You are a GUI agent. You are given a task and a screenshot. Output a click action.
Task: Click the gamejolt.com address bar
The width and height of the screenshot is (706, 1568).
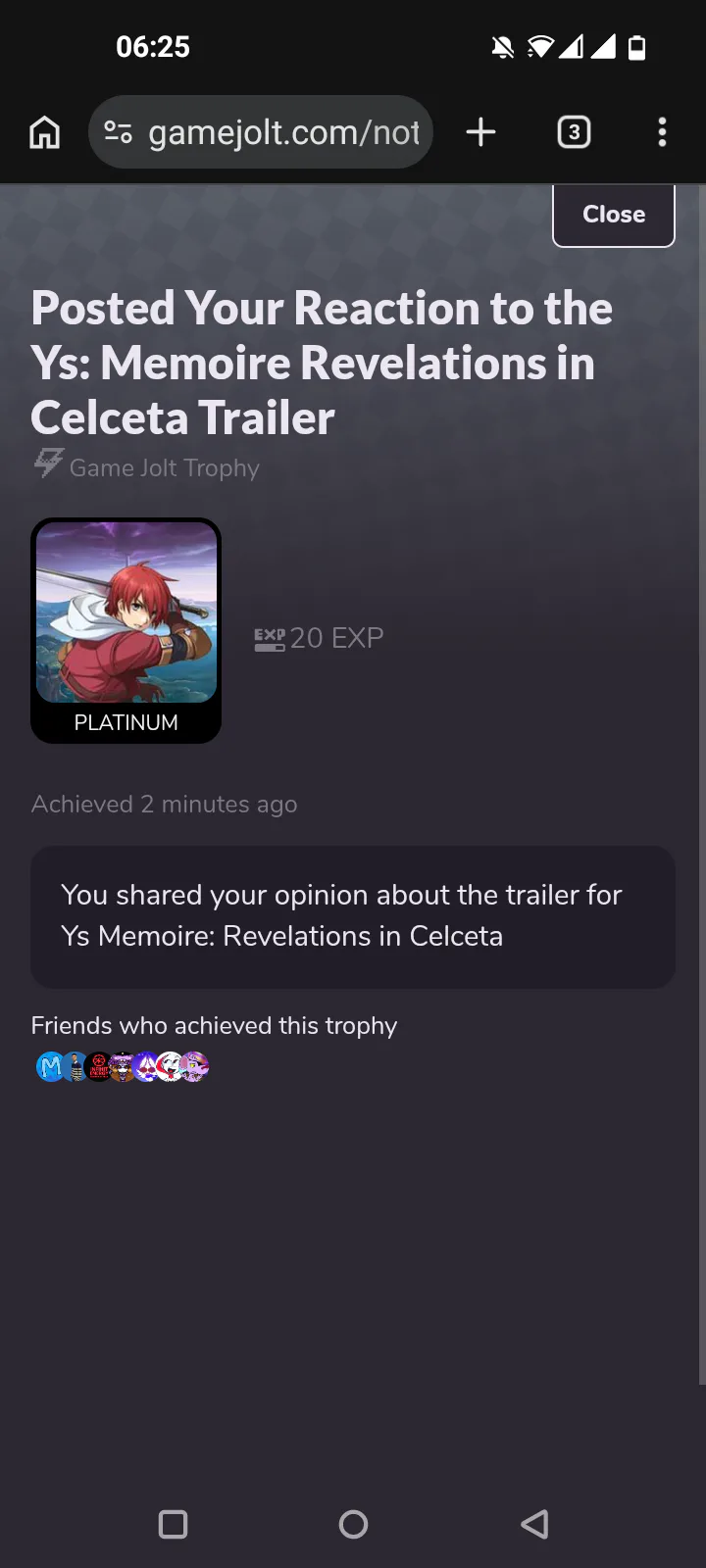point(261,132)
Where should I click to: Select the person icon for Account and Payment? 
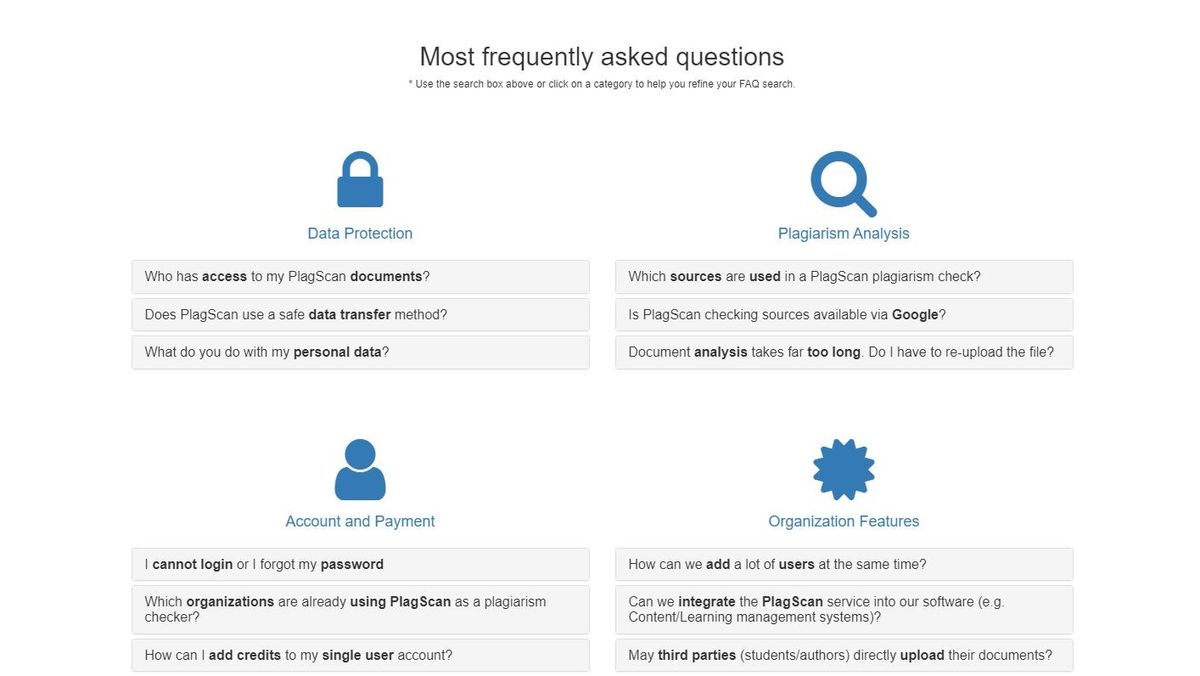coord(360,467)
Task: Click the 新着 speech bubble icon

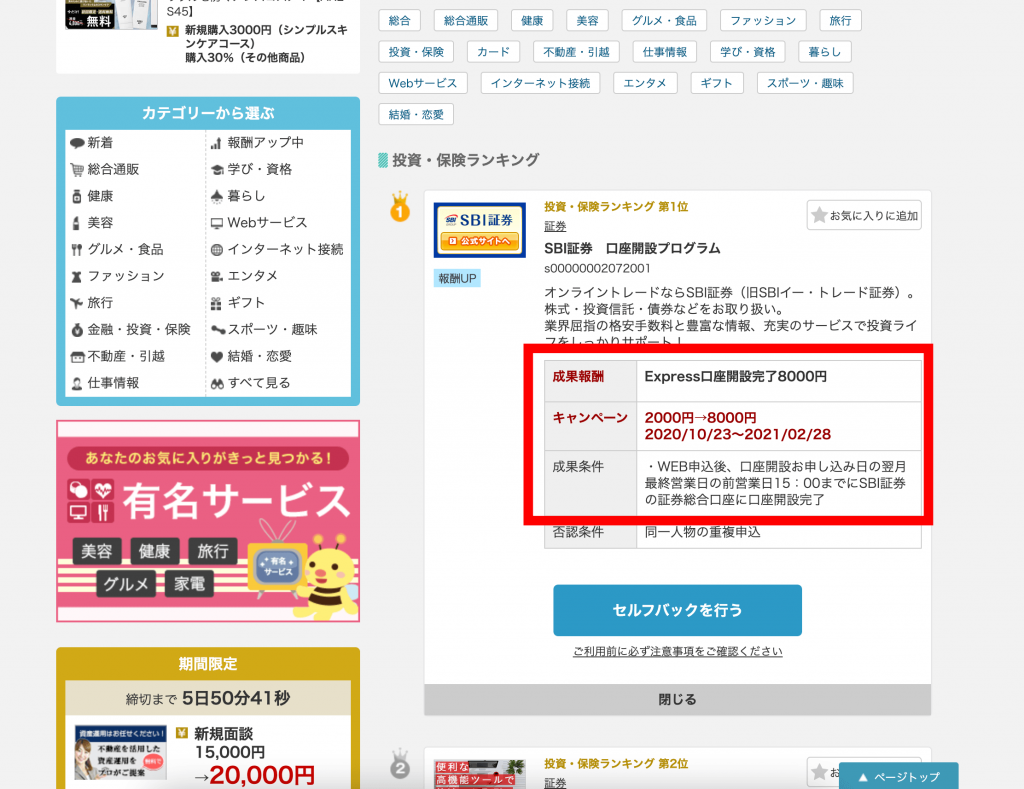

## What to do
When an image appears in the data, skip it and output the rest exactly.

## Response below
You are a GUI agent. You are given a task and a screenshot. Output a click action.
Task: Click the gamejolt.com address bar
The width and height of the screenshot is (706, 1568).
point(261,132)
Where should I click to: Select the person icon for Account and Payment? 
coord(360,467)
Task: Click the 新着 speech bubble icon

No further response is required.